The agency also confirmed it was working to assist the police in its investigation.

“Everyone at MI5 is revolted by the disgusting terrorist attack in Manchester last night. Our hearts go out to the families of the victims, the injured and everyone affected by it,” the statement read.

“Our teams have been working with the police through the night to assist the investigation.

“We remain relentlessly focused, in numerous current operations, on doing all we can to combat the scourge of terrorism and keep the country safe.”

Security experts said the attacker was a single man who detonated a bomb at an exit between the stadium and Victoria Station as the crowds were leaving.

Theresa May calls Manchester bombing ‘warped and twisted’

Prime Minister Theresa May said the attacker "deliberately chose the time and place to cause maximum carnage and to kill and injure indiscriminately”.

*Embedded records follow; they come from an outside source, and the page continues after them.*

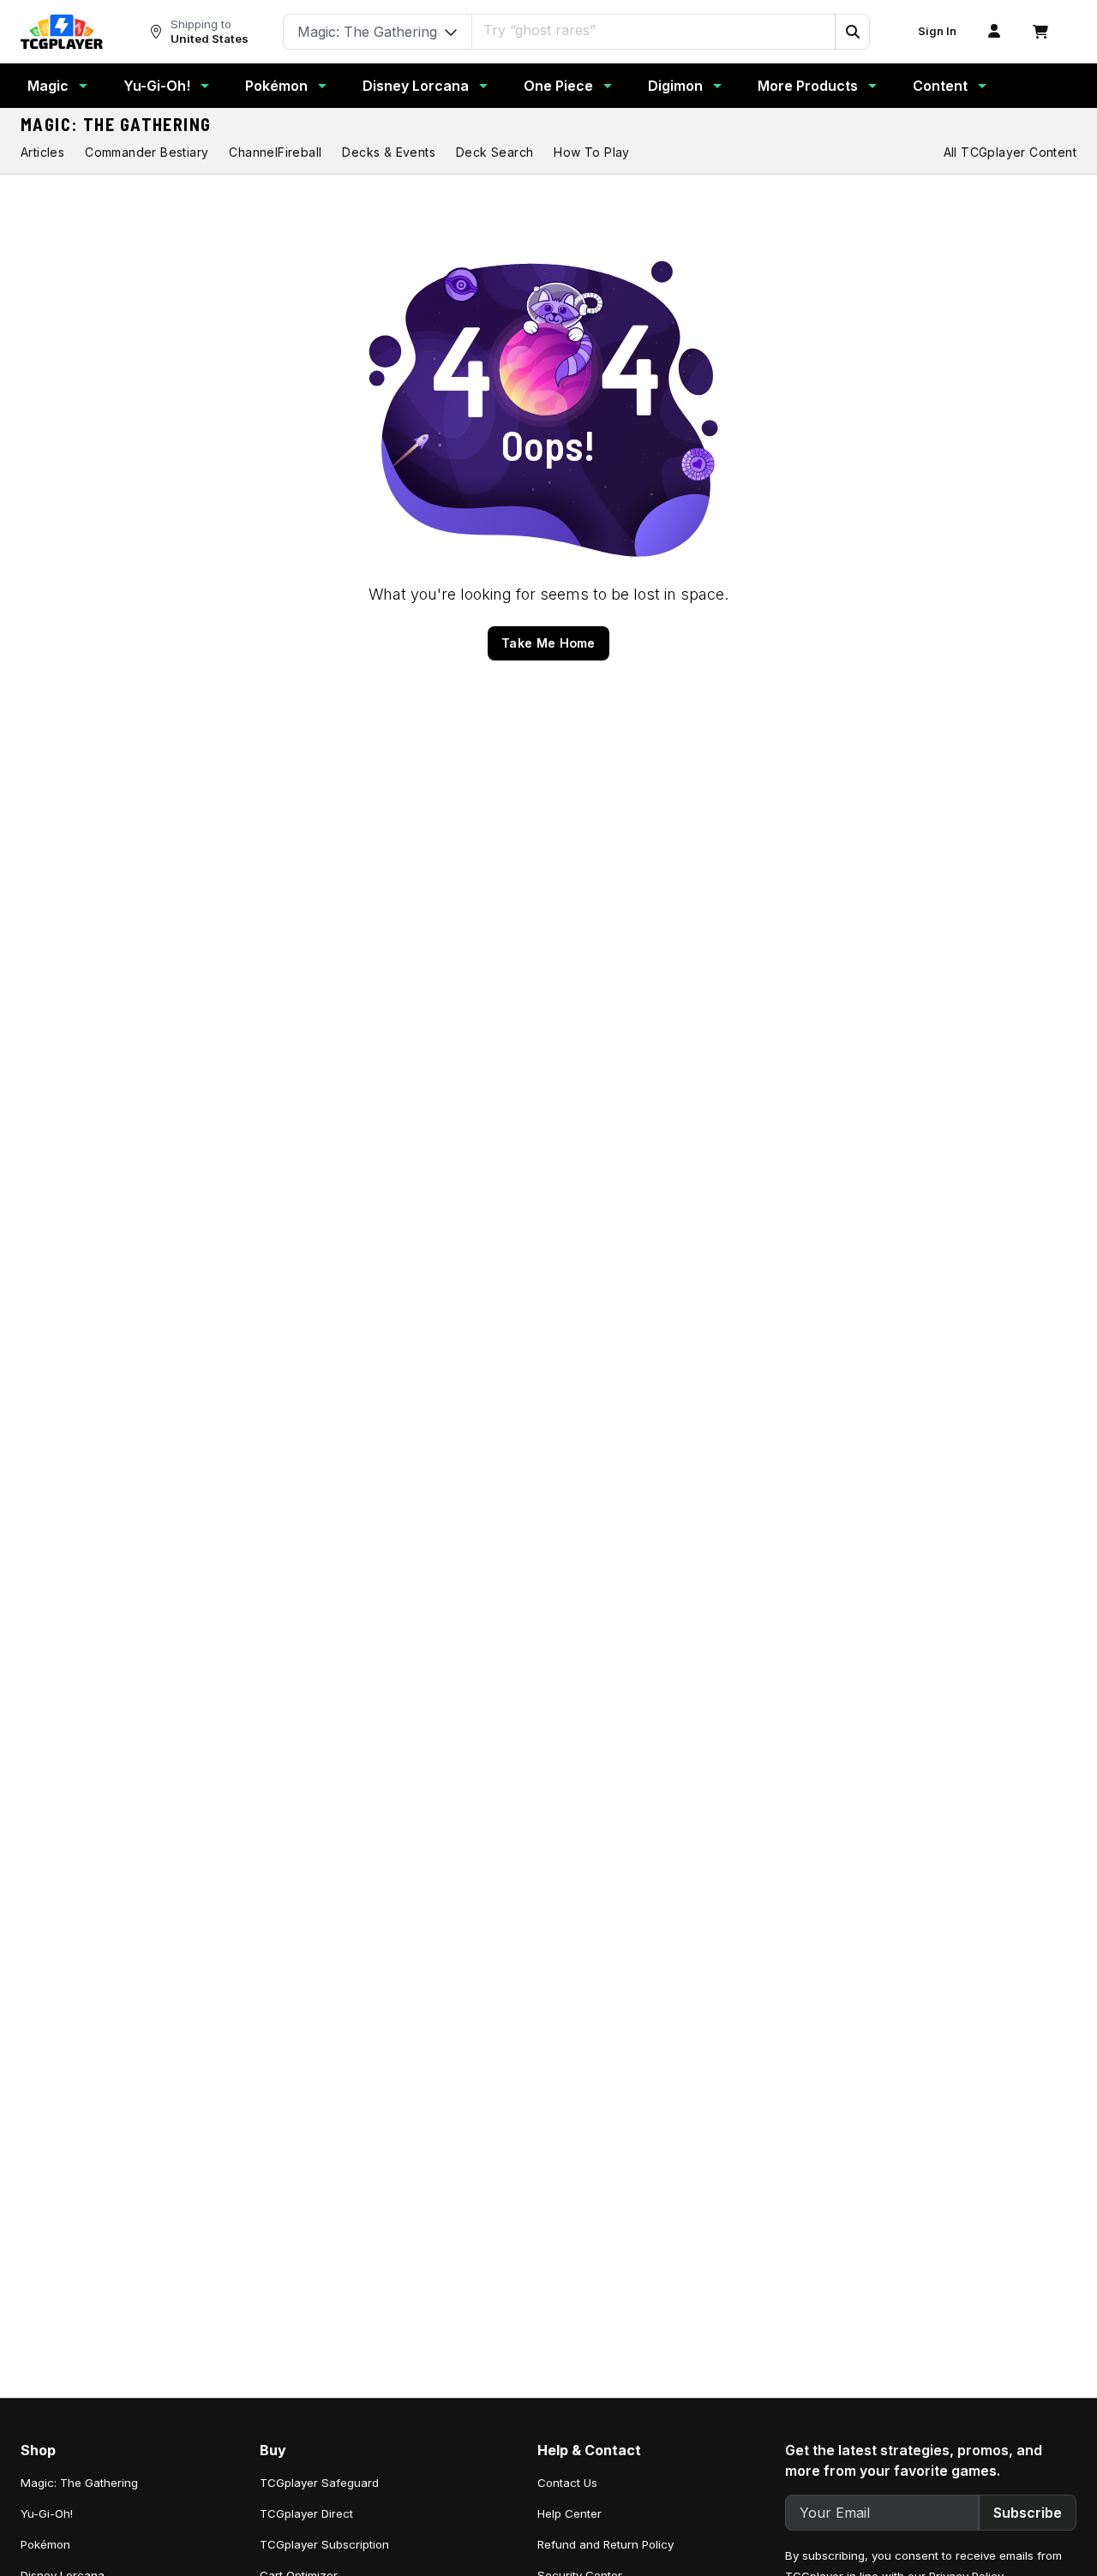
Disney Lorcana (416, 85)
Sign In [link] (937, 31)
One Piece (558, 85)
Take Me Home (548, 643)
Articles (42, 152)
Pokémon (276, 85)
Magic (48, 85)
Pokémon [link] (45, 2544)
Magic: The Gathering (116, 124)
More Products (808, 85)
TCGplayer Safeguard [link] (319, 2482)
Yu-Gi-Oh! (156, 85)
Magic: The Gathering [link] (79, 2482)
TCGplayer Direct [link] (306, 2513)
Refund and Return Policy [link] (605, 2544)
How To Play (591, 152)
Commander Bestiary (146, 152)
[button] (852, 32)
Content (940, 85)
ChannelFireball (275, 152)
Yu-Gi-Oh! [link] (47, 2513)
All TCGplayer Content (1010, 152)
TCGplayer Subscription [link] (324, 2544)
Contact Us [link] (567, 2482)
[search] (654, 30)
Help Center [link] (569, 2513)
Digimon (675, 85)
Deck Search (494, 152)
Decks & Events (388, 152)
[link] (62, 32)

“The police and security services believe the attack was carried out by one man,” she said on the steps of 10 Downing Street.

“But they now need to whether he was acting alone, or was part of a wider group. It will take some time to establish these facts, and the investigation will continue. The police and security services will be given all the resources they need to complete that task.”

Isis has claimed responsibility for the attack, but police have not confirmed the background of the attacker or if he had any links to Isis.

He triggered the improvised explosive device around 10pm, killing 22 people and injuring 59. More than a dozen children were immediately taken to the same hospital.

Questions remain as to how he acquired the explosives, which would take training to assemble and detonate, how he selected his target and whether he had obtained ID to access a vulnerable area close to the arena.

Officials say it is the largest and deadliest attack in 12 years, since more than 50 people died in the London tube and bus bombings in 2005.

The latest blast has also shown an area of expertise compared to recent attacks, such as at Westminster in March, where the attacker used his car and a knife to plough into passers-by on the pavement and stab a police officer.